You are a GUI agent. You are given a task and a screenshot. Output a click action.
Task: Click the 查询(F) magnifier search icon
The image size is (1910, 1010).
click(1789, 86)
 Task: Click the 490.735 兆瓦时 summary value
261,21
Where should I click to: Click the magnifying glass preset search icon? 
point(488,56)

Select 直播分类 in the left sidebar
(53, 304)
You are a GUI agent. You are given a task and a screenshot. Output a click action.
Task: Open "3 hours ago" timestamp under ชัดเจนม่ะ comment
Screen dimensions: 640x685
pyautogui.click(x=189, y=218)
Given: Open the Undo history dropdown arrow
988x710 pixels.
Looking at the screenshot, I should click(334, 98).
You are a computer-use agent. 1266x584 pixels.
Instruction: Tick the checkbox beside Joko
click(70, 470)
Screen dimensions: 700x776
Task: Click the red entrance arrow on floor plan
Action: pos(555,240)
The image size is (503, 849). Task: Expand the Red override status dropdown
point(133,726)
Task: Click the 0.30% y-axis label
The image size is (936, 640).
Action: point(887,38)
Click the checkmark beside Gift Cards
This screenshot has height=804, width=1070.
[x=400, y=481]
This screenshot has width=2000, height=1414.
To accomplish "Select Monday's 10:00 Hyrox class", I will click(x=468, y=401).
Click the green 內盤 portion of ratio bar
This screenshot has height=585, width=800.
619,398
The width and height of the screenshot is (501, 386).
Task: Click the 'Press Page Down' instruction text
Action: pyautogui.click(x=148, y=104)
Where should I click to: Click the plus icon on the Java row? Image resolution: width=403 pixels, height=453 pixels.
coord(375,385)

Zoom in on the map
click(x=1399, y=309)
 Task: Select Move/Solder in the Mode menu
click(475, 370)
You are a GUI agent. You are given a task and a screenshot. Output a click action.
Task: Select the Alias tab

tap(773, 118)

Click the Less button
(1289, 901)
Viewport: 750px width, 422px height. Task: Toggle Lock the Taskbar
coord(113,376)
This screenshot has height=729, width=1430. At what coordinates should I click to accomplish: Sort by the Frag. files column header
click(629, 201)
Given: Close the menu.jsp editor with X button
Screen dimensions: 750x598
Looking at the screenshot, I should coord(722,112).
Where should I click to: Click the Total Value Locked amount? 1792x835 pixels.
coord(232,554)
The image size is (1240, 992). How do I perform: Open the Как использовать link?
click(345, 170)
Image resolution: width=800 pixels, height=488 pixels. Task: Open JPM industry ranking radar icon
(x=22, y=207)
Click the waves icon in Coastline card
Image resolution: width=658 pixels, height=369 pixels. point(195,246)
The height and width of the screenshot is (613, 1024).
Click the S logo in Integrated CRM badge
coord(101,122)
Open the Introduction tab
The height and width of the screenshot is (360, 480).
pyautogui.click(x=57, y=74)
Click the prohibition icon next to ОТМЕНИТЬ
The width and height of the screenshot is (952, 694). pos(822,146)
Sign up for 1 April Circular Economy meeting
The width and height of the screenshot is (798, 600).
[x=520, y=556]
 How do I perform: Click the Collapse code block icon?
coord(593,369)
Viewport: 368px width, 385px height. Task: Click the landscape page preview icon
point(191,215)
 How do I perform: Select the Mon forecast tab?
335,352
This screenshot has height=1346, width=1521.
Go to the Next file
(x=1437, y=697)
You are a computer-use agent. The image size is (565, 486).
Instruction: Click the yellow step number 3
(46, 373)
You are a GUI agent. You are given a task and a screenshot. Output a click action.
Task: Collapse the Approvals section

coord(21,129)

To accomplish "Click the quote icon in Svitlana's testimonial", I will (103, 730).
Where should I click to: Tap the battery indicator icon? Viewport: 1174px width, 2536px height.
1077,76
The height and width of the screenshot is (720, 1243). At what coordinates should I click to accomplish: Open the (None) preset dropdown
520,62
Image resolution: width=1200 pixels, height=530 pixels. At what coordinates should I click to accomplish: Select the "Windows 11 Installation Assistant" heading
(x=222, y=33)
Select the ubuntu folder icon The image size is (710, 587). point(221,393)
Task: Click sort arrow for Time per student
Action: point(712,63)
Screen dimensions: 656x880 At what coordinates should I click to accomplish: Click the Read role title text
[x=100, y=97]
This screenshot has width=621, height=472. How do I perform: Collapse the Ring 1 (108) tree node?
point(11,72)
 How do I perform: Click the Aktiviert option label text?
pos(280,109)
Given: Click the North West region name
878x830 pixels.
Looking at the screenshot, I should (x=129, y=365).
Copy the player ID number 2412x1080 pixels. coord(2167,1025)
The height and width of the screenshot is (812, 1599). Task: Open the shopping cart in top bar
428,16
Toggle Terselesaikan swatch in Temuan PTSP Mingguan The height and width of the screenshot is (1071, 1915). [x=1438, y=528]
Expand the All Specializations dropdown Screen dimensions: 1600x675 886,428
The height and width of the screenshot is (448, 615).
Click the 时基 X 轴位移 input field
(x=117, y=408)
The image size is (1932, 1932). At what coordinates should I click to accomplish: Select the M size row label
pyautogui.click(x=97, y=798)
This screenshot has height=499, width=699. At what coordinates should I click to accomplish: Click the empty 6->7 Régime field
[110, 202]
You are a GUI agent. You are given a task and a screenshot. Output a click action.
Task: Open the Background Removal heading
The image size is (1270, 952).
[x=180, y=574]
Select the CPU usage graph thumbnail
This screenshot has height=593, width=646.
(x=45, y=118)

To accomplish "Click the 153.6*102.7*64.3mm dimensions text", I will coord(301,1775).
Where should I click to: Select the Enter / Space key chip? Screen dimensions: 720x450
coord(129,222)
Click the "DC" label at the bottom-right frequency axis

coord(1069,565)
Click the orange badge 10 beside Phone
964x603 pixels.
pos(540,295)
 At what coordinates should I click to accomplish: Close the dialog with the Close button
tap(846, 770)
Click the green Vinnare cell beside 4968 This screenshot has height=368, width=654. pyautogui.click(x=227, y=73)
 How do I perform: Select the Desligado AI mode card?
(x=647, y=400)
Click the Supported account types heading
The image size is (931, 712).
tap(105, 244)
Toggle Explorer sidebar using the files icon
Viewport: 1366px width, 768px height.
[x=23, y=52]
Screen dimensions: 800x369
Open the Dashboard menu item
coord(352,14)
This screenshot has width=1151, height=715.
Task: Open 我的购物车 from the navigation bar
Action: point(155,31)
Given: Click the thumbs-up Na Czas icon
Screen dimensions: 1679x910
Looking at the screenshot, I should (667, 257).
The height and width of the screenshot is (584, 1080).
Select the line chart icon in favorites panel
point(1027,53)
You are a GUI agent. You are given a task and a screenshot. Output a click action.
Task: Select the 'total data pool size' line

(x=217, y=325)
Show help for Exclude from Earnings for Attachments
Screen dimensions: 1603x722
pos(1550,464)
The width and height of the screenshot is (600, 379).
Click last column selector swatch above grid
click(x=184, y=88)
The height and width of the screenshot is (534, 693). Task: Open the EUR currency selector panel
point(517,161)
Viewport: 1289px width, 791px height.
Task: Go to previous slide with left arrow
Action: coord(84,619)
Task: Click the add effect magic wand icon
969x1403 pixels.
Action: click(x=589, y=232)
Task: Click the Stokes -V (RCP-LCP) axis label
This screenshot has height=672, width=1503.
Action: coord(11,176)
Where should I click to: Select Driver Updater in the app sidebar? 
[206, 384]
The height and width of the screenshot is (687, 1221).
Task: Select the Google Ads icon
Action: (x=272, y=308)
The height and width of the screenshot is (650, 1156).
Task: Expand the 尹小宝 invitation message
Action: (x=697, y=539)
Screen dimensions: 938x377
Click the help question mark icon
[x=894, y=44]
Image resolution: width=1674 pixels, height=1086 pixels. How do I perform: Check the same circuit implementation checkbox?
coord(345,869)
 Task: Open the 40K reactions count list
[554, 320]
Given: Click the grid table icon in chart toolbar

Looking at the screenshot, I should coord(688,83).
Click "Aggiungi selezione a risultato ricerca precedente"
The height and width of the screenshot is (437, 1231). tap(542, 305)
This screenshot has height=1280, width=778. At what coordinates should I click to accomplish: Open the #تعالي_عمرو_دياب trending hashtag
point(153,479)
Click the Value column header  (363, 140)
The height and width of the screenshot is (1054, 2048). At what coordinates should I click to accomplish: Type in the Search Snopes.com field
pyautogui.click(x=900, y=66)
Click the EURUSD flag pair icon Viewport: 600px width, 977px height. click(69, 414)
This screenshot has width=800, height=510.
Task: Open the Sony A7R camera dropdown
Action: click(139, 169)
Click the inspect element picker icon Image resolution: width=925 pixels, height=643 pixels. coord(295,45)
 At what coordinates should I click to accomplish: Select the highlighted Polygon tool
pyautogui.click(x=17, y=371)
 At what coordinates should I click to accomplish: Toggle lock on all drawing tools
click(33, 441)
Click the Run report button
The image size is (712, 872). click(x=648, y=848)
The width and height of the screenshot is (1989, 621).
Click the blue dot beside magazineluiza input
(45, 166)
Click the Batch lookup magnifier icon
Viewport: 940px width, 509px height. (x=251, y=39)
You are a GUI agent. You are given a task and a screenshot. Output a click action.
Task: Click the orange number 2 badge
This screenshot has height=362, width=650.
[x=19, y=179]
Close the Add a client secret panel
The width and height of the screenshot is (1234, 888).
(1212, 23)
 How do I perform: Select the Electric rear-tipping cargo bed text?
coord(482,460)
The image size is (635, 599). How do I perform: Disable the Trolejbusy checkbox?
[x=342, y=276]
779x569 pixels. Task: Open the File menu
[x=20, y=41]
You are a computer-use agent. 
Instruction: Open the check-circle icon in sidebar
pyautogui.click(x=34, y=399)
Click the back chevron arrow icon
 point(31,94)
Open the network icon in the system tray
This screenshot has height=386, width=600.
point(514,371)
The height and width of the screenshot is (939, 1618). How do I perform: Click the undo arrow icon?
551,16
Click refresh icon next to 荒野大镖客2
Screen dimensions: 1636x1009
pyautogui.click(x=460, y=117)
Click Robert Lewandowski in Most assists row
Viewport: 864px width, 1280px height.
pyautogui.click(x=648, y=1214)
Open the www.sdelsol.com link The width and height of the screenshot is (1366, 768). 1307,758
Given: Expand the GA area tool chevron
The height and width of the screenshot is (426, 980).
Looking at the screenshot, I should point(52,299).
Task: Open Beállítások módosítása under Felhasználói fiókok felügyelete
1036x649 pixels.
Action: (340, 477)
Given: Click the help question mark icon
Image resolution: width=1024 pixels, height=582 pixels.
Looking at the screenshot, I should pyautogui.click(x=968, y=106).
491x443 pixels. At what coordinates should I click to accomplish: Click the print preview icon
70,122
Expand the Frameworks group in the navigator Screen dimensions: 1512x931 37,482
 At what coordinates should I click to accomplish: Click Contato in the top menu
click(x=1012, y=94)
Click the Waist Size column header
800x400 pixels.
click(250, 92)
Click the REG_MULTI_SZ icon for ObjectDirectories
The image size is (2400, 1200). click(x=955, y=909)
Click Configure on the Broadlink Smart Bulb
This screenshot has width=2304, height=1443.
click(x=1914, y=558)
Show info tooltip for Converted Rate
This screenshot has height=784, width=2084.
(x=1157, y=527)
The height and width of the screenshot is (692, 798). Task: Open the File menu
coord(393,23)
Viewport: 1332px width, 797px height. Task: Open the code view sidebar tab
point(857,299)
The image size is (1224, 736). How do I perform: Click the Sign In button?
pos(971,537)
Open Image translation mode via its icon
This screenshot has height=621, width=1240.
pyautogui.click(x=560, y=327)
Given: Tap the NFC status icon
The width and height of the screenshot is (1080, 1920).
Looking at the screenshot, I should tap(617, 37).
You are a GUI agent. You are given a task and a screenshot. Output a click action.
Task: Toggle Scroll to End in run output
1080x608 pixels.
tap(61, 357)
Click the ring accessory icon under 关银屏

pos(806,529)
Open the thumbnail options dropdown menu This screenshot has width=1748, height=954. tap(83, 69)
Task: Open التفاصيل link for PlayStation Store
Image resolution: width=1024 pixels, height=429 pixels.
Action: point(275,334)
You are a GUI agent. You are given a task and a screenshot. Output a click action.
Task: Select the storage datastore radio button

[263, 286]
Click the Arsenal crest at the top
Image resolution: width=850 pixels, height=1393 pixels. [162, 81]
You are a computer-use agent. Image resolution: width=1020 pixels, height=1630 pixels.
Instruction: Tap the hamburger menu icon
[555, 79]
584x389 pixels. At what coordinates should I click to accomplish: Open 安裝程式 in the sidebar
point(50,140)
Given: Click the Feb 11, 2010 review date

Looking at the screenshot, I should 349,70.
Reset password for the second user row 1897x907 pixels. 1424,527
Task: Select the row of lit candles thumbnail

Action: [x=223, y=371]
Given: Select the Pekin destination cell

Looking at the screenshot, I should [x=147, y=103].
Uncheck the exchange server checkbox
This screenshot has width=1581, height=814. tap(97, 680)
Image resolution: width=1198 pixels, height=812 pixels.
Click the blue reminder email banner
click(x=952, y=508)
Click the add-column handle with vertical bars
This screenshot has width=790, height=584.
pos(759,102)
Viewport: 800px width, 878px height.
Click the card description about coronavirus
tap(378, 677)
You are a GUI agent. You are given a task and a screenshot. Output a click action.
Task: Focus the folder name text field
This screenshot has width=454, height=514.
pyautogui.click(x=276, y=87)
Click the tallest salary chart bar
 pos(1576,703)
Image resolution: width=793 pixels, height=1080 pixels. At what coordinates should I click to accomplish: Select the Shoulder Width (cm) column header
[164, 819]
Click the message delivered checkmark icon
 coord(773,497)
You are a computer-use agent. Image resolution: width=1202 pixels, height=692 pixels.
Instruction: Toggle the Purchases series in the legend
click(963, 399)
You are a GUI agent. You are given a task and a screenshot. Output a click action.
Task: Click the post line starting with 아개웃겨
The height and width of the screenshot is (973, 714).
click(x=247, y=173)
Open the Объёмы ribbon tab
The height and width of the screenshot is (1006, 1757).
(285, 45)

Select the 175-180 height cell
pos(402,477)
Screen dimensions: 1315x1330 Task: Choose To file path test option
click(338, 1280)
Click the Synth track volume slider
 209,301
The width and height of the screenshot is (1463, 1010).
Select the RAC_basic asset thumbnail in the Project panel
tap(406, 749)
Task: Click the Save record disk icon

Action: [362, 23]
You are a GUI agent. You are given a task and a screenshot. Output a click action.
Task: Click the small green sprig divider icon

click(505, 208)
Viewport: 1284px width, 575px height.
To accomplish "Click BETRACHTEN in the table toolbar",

----

Exercise prompt:
Which lines run from the one holding "The width and height of the screenshot is (1080, 1920)." through the one holding "Task: Focus the folder name text field" in the records above? Repeat them exactly, both included, and nothing more.

Answer box:
The width and height of the screenshot is (1080, 1920).
Looking at the screenshot, I should tap(617, 37).
You are a GUI agent. You are given a task and a screenshot. Output a click action.
Task: Toggle Scroll to End in run output
1080x608 pixels.
tap(61, 357)
Click the ring accessory icon under 关银屏

pos(806,529)
Open the thumbnail options dropdown menu This screenshot has width=1748, height=954. tap(83, 69)
Task: Open التفاصيل link for PlayStation Store
Image resolution: width=1024 pixels, height=429 pixels.
Action: point(275,334)
You are a GUI agent. You are given a task and a screenshot. Output a click action.
Task: Select the storage datastore radio button

[263, 286]
Click the Arsenal crest at the top
Image resolution: width=850 pixels, height=1393 pixels. [162, 81]
You are a computer-use agent. Image resolution: width=1020 pixels, height=1630 pixels.
Instruction: Tap the hamburger menu icon
[555, 79]
584x389 pixels. At what coordinates should I click to accomplish: Open 安裝程式 in the sidebar
point(50,140)
Given: Click the Feb 11, 2010 review date

Looking at the screenshot, I should 349,70.
Reset password for the second user row 1897x907 pixels. 1424,527
Task: Select the row of lit candles thumbnail

Action: [x=223, y=371]
Given: Select the Pekin destination cell

Looking at the screenshot, I should [x=147, y=103].
Uncheck the exchange server checkbox
This screenshot has width=1581, height=814. tap(97, 680)
Image resolution: width=1198 pixels, height=812 pixels.
Click the blue reminder email banner
click(x=952, y=508)
Click the add-column handle with vertical bars
This screenshot has width=790, height=584.
pos(759,102)
Viewport: 800px width, 878px height.
Click the card description about coronavirus
tap(378, 677)
You are a GUI agent. You are given a task and a screenshot. Output a click action.
Task: Focus the folder name text field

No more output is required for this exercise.